Borrowers are sorted in accordance to credit quality. Most of us have been through extensive credit screening gauntlets where information is gathered over a current period...perhaps the last year or two. So we have to produce most recent tax returns and supporting documentation, most recent paycheck(s) etc. In addition, our property was most likely appraised in order to provide an objective, third party valuation based on current market standards.
How well you are able to service your debt is based on your liquid assets and earnings. How well collateralized the debt is, also known as the loan to value ratio, depends on the appraisal quality and the relative market conditions.

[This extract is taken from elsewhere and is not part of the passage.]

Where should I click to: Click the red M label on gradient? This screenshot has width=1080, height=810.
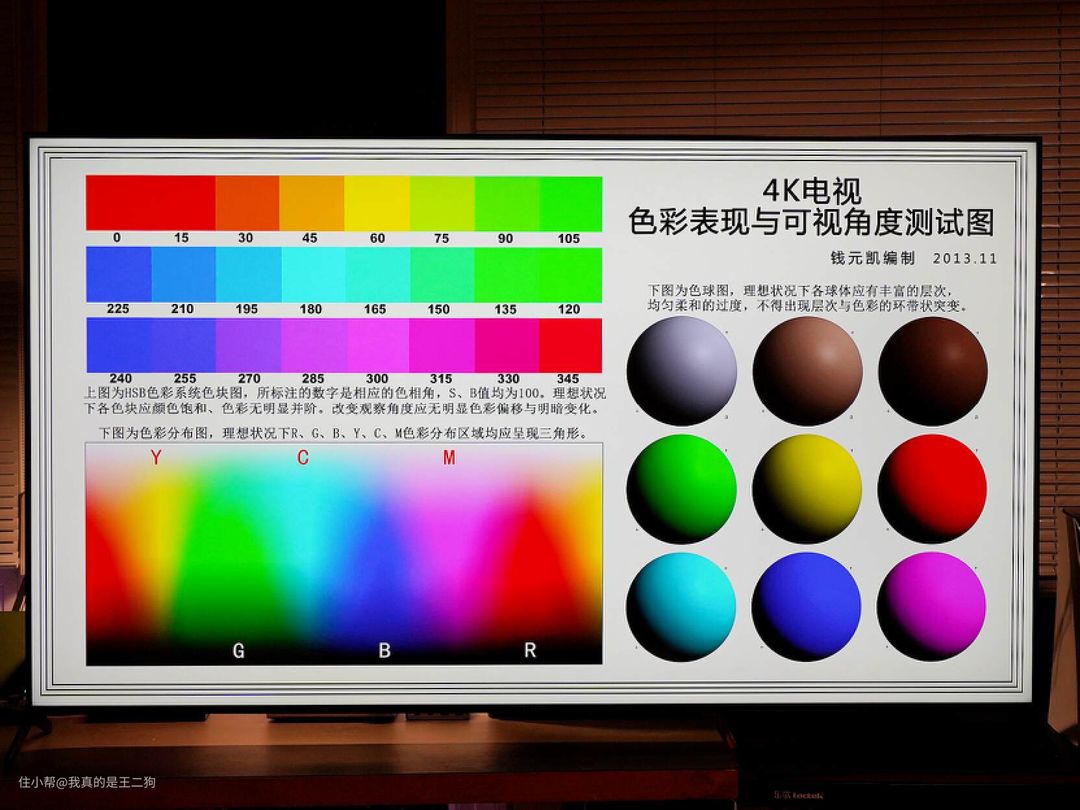click(449, 458)
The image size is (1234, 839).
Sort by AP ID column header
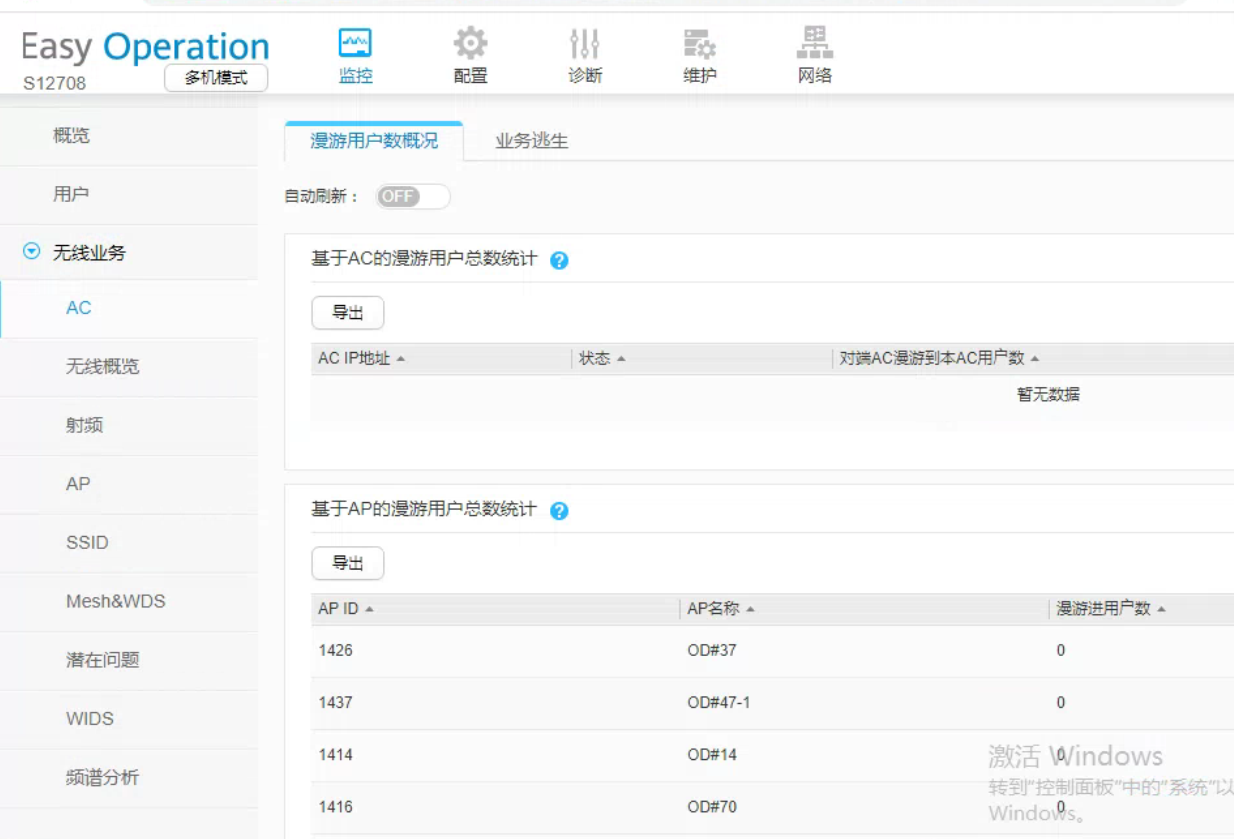pyautogui.click(x=345, y=609)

Credit quality of borrower: I'm going to lift this straight out of a Goldman Sachs S-3
From S-48: The credit score tables appearing in Appendix B show the credit scores, if any, that the originators or underwriters of the Mortgage Loans collected for some mortgagors. Third-party credit reporting organizations provide credit (or FICO) scores as an aid to lenders in evaluating the creditworthiness of mortgagors. Although different credit reporting organizations use different methodologies, higher credit scores indicate greater creditworthiness. Credit scores do not necessarily correspond to the probability of default over the life of the related Mortgage Loan, because they reflect past credit history, rather than an assessment of future payment performance. In addition, the credit scores shown were collected from a variety of sources over a period of weeks or months, and the credit scores do not necessarily reflect the credit scores that would be reported as of the date of this prospectus supplement. Credit scores also only indicate general consumer creditworthiness, and credit scores are not intended to specifically apply to mortgage debt. Therefore, credit scores should not be considered as an accurate predictor of the likelihood of repayment of the related Mortgage Loans."----------------------------
Think about the above when you hear about how "good" the FICO scores are for borrowers.